Venetian school; c. 1600.
"The Supper at Emmaus."
Oil on canvas. Relined.
It presents faults and restorations.
Measurements: 34 x 47 cm.
Open live auction
DESCRIPTION
Venetian school; c. 1600.
"The Supper at Emmaus."
Oil on canvas. Relined.
It presents faults and restorations.
Measurements: 34 x 47 cm.
This work presents the same composition as the painting created by Simone Peterzano (Bergamo c. 1540-c. 1596), currently in the collection of the Uffizi Gallery, The painting was previously exhibited in the Sala Apollo of the Palatina Gallery and was attributed, as the plaque still attached to the precious frame informs us, to a certain Jacopo Pistoia, mentioned in passing by Vasari. About five years ago, the painting was the subject of an article by Mauro Pavesi, who related it to the Venetian production of Simone Peterzano, also known as Caravaggio's master. It probably comes from Titian's own composition, painted around 1545 and belonging to the collection of the National Gallery of Ireland, although there is an earlier version of the master in the Louvre Museum but in the latter the work takes place in an interior open to the landscape. In fact, in all three paintings we can see how the characters flank the white tablecloth table that dominates the center of the scene and that precedes the figure of Christ. e represents a scene narrated in the Gospel of Luke (24:13-35), in which the risen Christ appears to two of his disciples on the road to the village of Emmaus. They do not recognize him until, during supper, Christ breaks the bread, in a direct reference to the Eucharist. Both the meeting on the road and the supper episode have been widely represented in painting, although the second scene, depicted here, is more frequent.

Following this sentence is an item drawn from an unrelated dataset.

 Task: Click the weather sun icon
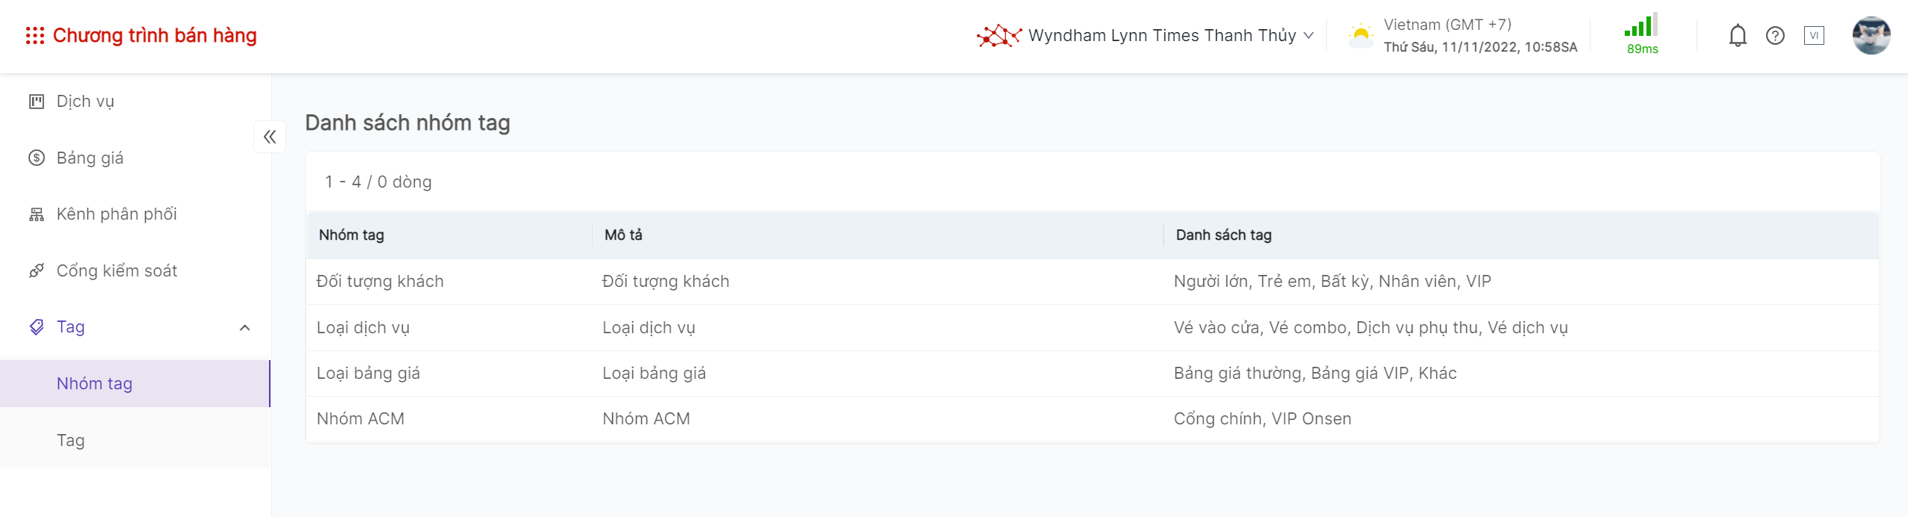(x=1361, y=35)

The vigorous brushstroke and the color of the work indicate that it is a piece of the Venetian school. Considered a school that gave primacy to color over line, the tradition of that school in contrast to the Mannerism prevalent in the rest of Italy. The Venetian style exerted a great influence on the later development of Western painting. Portraiture was one of the school's favorite genres. It came to develop aesthetic and formal patterns that started from the Bellini and Pisanello type profile following the three-quarter profile pose of Antonello and the frontality of the splendor period, which begins with the devotion to the beauty of Giorgione and Vincenzo Catena. It was later Titian who, starting from the aforementioned characteristics, established a consolidated model of the court portrait. It is worth mentioning that during the seventeenth century copies of royal portraits were frequent, commissioned to be placed in the palaces of aristocrats and important prelates.